What are shin splints? The term shin splints is a name often given to any pain at the front of the lower leg.  However, true shin splints symptoms occur at the front inside of the shin bone and can cause pain from a number of reasons.  The most common cause is inflammation of the periosteum of the tibia (sheath surrounding the bone).  Forces on the periosteum from the muscles of the lower leg cause shin pain and inflammation.

Symptoms of shin splints include:

  • Pain over the inside lower half of the shin.
  • Pain at the start of exercise which often eases as the session continues
  • Pain often returns after activity and may be at its worse the next morning.
  • Sometimes some swelling.
  • Lumps and bumps may be felt when feeling the inside of the shin bone.
  • Pain when the toes or foot are bent downwards.
  • A redness over the inside of the shin (not always present).

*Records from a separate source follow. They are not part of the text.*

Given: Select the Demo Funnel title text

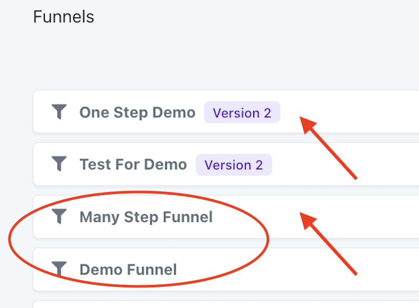Looking at the screenshot, I should click(x=128, y=270).
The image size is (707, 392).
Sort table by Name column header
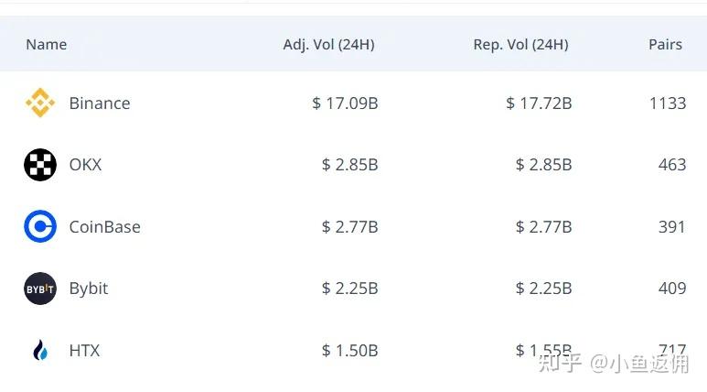pos(46,44)
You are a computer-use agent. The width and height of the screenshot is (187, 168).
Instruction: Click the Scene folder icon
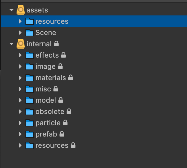[x=30, y=33]
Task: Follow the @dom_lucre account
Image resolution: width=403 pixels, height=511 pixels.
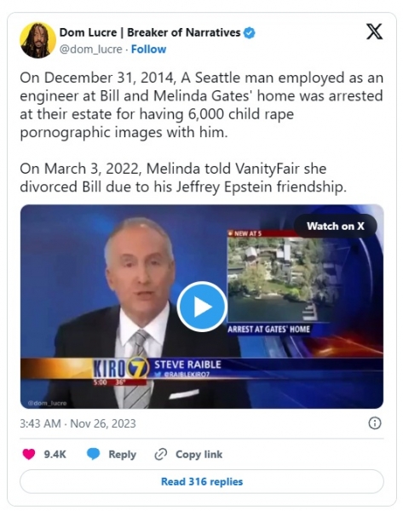Action: click(149, 49)

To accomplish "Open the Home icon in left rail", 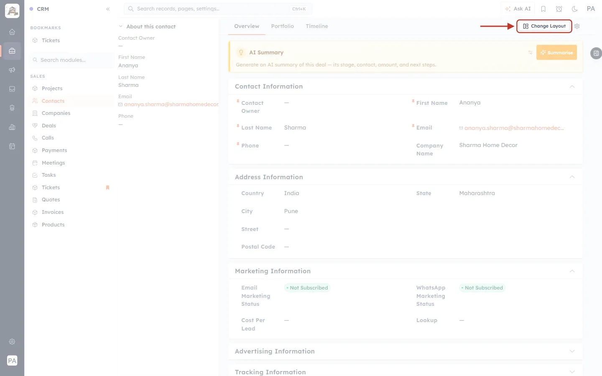I will pos(12,32).
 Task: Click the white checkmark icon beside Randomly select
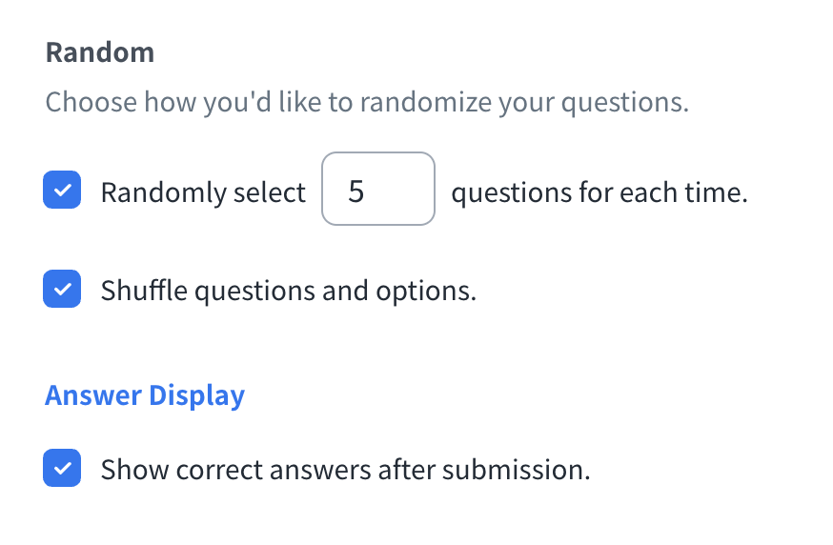[62, 191]
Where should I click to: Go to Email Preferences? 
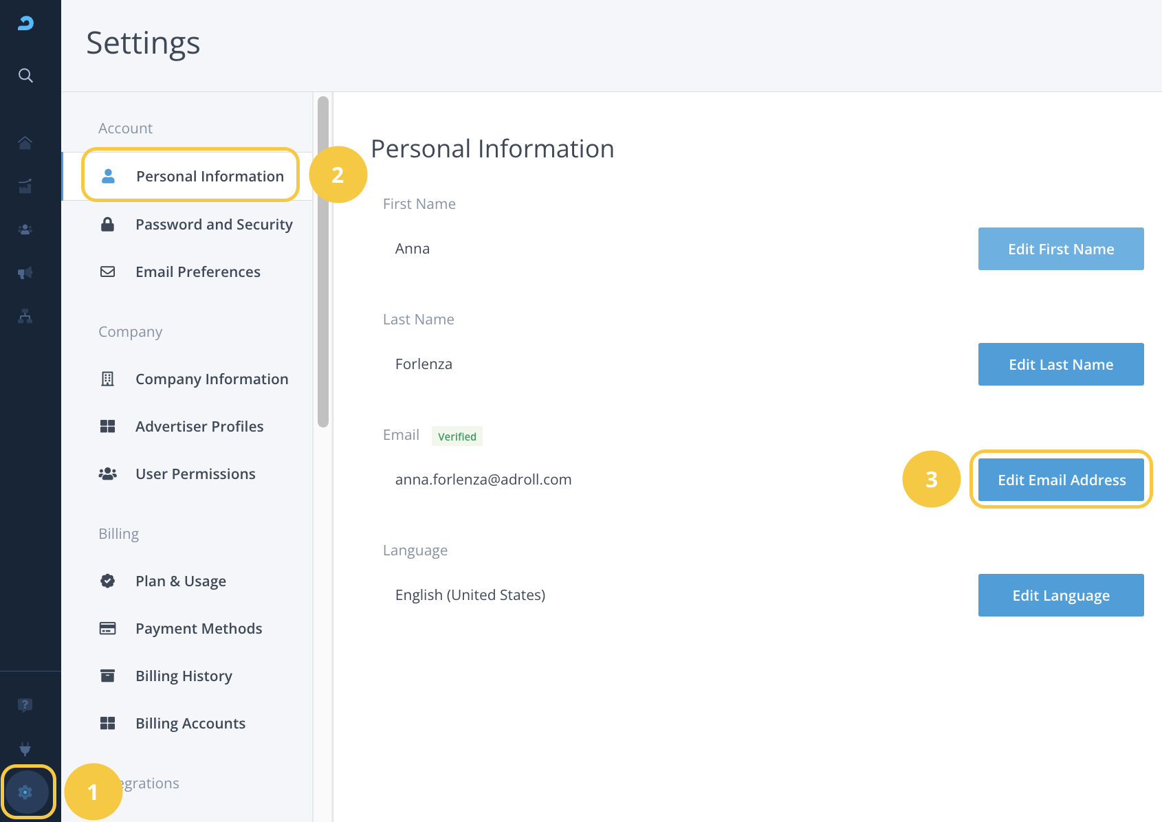click(x=198, y=272)
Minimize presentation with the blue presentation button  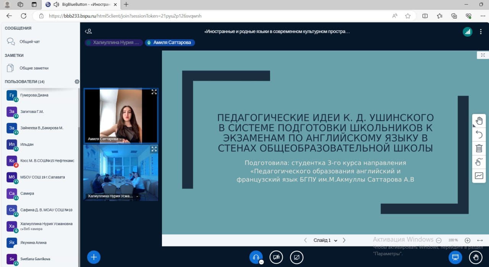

Treatment of shin splints is as simple as reducing pain and inflammation,as well as  identifying training and biomechanical problems which may have helped cause the injury initially, and building muscles to their original condition and gradually returning to training.

Causes of shin splints

Shin splints can be caused by a number of factors which are mainly biomechanical (abnormal movement patterns) and errors in training. Here are the most common causes:

  • overpronation of  the feet
  • oversupination of the feet
  • Inadequate footwear
  • Increasing training too quickly
  • Running on hard surfaces
  • Decreased flexibility at the ankle joint

What can the athlete do about shin splints?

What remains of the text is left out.